Collaborative Research: SaTC: CORE: Small: Security and Privacy in Machine Unlearning

A number of privacy-related laws include a "right to be forgotten", in which people can demand that a company that collects personal data stop using their data. When the data has already been incorporated into machine learning (ML) models, companies are increasingly using a set of techniques called "machine unlearning" that adjust the models to remove the influence of that data.

Existing work on machine unlearning methods has mostly focused on their efficiency and effectiveness. However, unlearning methods provide attackers with two new capabilities: first, the ability to observe multiple versions of the model over time, and second, the potential to remove samples to modify the model. This project's goal is to better understand and defend against security and privacy risks that might arise around those capabilities.

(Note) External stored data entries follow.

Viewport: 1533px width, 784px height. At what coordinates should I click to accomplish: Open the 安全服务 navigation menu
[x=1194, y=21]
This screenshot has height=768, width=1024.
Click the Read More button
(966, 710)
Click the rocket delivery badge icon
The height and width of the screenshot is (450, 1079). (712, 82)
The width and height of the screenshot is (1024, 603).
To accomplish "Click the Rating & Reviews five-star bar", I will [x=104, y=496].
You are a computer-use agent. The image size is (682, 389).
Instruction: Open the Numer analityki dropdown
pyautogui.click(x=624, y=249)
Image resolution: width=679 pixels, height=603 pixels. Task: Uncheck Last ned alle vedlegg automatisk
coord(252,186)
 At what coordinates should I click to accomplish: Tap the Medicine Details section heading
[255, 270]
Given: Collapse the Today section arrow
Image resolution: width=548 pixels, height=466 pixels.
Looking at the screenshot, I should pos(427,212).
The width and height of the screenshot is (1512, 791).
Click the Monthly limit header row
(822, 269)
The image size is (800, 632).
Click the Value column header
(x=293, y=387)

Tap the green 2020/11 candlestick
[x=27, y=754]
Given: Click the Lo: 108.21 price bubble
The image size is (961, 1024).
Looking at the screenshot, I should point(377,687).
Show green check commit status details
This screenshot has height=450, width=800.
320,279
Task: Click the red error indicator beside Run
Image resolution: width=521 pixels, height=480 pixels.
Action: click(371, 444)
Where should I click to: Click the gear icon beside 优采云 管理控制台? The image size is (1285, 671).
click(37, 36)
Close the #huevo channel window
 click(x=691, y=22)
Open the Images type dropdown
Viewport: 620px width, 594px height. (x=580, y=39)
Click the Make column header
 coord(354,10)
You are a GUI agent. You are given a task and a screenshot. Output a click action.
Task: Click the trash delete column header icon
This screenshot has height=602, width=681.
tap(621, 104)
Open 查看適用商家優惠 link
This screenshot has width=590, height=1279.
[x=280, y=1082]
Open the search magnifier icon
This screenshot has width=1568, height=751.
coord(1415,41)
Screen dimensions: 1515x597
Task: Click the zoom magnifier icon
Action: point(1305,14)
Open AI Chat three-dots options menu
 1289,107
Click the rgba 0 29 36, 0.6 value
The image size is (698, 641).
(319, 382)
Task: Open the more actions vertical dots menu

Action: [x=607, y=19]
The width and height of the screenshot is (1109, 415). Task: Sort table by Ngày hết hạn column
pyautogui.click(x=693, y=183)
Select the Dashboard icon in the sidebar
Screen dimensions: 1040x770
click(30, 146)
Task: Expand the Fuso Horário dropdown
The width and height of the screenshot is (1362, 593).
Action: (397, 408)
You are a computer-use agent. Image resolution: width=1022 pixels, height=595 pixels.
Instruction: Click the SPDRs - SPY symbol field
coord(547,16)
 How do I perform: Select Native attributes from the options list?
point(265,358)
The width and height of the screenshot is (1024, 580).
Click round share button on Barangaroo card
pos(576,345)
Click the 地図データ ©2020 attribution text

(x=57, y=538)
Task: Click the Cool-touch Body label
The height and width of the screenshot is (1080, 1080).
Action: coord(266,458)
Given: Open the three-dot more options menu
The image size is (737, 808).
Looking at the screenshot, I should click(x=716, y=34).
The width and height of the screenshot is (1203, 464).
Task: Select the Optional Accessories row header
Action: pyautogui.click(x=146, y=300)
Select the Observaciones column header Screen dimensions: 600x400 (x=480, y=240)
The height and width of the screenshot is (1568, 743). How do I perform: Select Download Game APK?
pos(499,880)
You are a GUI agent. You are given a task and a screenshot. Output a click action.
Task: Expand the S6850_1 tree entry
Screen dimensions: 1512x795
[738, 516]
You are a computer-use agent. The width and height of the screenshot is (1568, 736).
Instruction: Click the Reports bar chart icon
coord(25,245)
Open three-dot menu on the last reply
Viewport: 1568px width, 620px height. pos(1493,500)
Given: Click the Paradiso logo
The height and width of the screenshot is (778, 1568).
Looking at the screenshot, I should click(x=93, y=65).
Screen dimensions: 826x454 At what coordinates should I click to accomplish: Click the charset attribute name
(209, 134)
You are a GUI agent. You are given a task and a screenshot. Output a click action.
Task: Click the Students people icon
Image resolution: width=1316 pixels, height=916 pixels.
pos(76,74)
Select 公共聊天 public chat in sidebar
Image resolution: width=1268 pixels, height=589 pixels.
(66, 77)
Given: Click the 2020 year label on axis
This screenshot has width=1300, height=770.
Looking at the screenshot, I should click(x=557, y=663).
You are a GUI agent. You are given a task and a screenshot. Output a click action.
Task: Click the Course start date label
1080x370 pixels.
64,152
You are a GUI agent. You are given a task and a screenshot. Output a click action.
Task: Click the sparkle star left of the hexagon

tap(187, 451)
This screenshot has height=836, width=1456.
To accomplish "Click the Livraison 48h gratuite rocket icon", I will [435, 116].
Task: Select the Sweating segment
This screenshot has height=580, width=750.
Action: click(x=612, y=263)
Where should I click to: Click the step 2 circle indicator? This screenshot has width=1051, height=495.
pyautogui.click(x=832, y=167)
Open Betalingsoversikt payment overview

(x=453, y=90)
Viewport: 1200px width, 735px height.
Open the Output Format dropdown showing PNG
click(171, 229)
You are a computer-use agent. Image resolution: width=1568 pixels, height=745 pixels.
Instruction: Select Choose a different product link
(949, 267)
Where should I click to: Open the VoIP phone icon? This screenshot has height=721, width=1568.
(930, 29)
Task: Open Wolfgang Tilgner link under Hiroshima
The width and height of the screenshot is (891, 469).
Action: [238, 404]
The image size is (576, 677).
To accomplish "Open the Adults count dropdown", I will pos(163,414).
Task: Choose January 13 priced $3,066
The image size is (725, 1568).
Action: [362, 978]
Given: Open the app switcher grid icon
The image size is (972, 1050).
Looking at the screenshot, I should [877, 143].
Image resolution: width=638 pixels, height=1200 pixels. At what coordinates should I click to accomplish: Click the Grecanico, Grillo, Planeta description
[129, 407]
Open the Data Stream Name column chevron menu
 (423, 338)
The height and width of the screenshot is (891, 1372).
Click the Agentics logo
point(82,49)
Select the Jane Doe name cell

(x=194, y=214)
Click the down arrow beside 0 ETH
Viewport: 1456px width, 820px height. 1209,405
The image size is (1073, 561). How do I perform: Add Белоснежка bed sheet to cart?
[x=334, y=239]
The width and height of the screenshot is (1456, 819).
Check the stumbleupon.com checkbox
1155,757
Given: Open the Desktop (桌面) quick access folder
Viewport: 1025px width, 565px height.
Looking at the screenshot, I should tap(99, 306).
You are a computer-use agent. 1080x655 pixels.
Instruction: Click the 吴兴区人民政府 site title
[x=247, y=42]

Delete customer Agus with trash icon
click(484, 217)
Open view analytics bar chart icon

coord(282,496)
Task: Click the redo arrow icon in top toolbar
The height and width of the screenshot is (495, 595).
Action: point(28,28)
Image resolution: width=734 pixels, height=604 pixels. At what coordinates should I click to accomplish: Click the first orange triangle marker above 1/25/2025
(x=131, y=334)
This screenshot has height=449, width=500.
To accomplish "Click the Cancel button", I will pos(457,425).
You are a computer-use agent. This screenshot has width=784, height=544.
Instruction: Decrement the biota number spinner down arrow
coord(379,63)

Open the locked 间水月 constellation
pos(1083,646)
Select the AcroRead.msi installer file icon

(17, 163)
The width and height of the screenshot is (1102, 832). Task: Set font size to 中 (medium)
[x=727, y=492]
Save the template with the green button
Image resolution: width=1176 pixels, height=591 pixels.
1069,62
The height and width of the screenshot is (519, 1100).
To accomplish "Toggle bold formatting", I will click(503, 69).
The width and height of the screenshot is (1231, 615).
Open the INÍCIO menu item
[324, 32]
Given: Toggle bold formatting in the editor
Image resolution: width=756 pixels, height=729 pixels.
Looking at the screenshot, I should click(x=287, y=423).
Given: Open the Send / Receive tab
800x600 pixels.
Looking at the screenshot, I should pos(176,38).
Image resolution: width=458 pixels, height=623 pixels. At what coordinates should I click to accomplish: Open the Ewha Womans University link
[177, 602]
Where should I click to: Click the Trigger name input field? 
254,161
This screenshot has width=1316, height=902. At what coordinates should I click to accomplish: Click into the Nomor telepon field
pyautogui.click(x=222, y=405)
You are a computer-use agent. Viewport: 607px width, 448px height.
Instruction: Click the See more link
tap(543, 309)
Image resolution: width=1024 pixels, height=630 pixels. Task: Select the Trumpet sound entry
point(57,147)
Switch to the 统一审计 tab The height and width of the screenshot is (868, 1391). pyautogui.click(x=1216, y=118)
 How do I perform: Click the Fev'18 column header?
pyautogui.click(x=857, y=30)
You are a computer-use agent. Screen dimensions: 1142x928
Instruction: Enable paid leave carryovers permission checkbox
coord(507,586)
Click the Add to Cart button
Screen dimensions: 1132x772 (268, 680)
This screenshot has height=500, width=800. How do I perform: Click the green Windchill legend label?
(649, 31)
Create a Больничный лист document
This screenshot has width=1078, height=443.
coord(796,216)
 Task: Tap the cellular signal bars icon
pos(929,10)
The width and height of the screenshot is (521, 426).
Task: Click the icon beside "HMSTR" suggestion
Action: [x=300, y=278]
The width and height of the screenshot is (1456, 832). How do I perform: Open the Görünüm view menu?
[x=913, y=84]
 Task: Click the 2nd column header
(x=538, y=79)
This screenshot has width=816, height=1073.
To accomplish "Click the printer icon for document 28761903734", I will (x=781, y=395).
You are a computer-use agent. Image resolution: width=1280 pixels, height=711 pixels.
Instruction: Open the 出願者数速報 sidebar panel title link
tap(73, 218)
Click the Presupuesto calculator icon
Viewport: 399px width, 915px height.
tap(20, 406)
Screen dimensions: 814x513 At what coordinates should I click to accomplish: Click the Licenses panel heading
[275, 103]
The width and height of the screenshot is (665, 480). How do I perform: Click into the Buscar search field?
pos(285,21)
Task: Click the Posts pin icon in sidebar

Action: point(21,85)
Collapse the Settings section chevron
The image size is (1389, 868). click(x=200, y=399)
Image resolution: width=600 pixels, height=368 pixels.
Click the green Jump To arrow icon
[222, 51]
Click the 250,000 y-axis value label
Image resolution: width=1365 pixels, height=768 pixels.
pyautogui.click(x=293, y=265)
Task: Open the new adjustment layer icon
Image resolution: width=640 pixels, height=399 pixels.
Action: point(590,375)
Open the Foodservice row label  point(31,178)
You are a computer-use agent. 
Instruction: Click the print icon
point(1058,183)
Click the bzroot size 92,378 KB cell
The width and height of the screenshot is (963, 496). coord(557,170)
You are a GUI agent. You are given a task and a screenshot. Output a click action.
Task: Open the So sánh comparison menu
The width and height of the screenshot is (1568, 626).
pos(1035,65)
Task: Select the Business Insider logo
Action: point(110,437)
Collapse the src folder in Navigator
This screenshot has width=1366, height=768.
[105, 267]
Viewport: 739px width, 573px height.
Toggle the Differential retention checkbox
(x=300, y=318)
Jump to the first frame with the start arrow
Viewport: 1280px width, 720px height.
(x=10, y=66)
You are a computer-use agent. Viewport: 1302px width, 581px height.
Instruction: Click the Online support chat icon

The work is organized around three thrusts: (1) investigating backdoor and model stealing attacks that exploit the unlearning process, (2) designing enhanced privacy-centric attacks like membership inference and data reconstruction, and (3) strategies to detect malicious unlearning requests and improve model resilience for unlearning, especially concentrating on fortifying regions adjacent to decision boundaries. The broader significance and importance of the project include transferring technologies to industry, increasing the research involvement of members of groups historically underrepresented in computing, and disseminating outcomes through K-12 outreach and community services.

This project is jointly funded by Secure and Trustworthy Cyberspace (SaTC) and the Established Program to Stimulate Competitive Research (EPSCoR).

This award reflects NSF's statutory mission and has been deemed worthy of support through evaluation using the Foundation's intellectual merit and broader impacts review criteria.